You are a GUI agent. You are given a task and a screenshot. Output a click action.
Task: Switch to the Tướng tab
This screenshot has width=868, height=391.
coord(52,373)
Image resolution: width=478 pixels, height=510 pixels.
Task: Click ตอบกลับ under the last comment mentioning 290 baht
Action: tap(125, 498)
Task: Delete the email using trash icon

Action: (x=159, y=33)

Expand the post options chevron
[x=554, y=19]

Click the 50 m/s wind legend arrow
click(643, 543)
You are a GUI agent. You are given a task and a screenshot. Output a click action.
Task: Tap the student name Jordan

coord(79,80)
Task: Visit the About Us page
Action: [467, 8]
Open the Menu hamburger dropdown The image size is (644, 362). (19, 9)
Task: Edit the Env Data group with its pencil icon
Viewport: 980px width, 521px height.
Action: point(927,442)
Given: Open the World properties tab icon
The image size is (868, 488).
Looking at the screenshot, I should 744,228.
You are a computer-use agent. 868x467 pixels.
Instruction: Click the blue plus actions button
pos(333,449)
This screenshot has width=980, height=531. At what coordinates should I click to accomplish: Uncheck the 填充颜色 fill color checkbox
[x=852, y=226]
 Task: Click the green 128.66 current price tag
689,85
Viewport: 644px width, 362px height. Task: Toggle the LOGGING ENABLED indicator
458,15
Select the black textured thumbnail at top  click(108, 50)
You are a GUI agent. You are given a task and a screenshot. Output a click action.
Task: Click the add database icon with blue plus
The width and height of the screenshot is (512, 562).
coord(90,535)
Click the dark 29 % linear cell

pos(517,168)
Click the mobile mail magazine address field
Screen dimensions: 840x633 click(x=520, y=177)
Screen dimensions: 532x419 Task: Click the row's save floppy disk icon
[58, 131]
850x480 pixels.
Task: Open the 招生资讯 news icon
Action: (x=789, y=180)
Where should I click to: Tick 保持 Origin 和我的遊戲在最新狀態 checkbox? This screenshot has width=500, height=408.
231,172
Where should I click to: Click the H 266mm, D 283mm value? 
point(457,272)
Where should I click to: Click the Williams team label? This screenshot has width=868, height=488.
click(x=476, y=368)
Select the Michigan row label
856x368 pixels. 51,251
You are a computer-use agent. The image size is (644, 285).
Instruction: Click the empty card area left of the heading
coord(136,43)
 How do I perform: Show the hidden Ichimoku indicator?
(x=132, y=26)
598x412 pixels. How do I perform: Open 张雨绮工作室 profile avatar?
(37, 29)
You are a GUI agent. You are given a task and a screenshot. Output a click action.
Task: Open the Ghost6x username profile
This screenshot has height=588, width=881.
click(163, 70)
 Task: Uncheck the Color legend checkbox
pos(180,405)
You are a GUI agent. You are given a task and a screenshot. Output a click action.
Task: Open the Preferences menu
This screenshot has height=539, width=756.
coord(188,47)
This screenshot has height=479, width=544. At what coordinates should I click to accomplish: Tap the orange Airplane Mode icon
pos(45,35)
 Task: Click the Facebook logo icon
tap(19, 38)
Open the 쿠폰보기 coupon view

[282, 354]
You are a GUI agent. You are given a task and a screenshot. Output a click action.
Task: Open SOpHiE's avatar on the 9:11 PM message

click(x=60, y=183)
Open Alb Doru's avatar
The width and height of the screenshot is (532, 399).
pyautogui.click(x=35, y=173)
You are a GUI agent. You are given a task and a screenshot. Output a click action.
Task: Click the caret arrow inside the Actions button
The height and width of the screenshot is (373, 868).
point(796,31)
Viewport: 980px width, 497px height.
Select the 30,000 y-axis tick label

TASK DIRECTIONS:
Set down the lines of the listing word for word, from its first line through the line containing "You are a computer-use agent. 868x467 pixels.". Both of those lines belong in the answer, and no others do.

RESULT OF THIS EXERCISE:
You are a GUI agent. You are given a task and a screenshot. Output a click action.
Task: Switch to the Tướng tab
This screenshot has width=868, height=391.
coord(52,373)
Image resolution: width=478 pixels, height=510 pixels.
Task: Click ตอบกลับ under the last comment mentioning 290 baht
Action: tap(125, 498)
Task: Delete the email using trash icon

Action: (x=159, y=33)

Expand the post options chevron
[x=554, y=19]

Click the 50 m/s wind legend arrow
click(643, 543)
You are a GUI agent. You are given a task and a screenshot. Output a click action.
Task: Tap the student name Jordan

coord(79,80)
Task: Visit the About Us page
Action: [467, 8]
Open the Menu hamburger dropdown The image size is (644, 362). (19, 9)
Task: Edit the Env Data group with its pencil icon
Viewport: 980px width, 521px height.
Action: point(927,442)
Given: Open the World properties tab icon
The image size is (868, 488).
Looking at the screenshot, I should 744,228.
You are a computer-use agent. 868x467 pixels.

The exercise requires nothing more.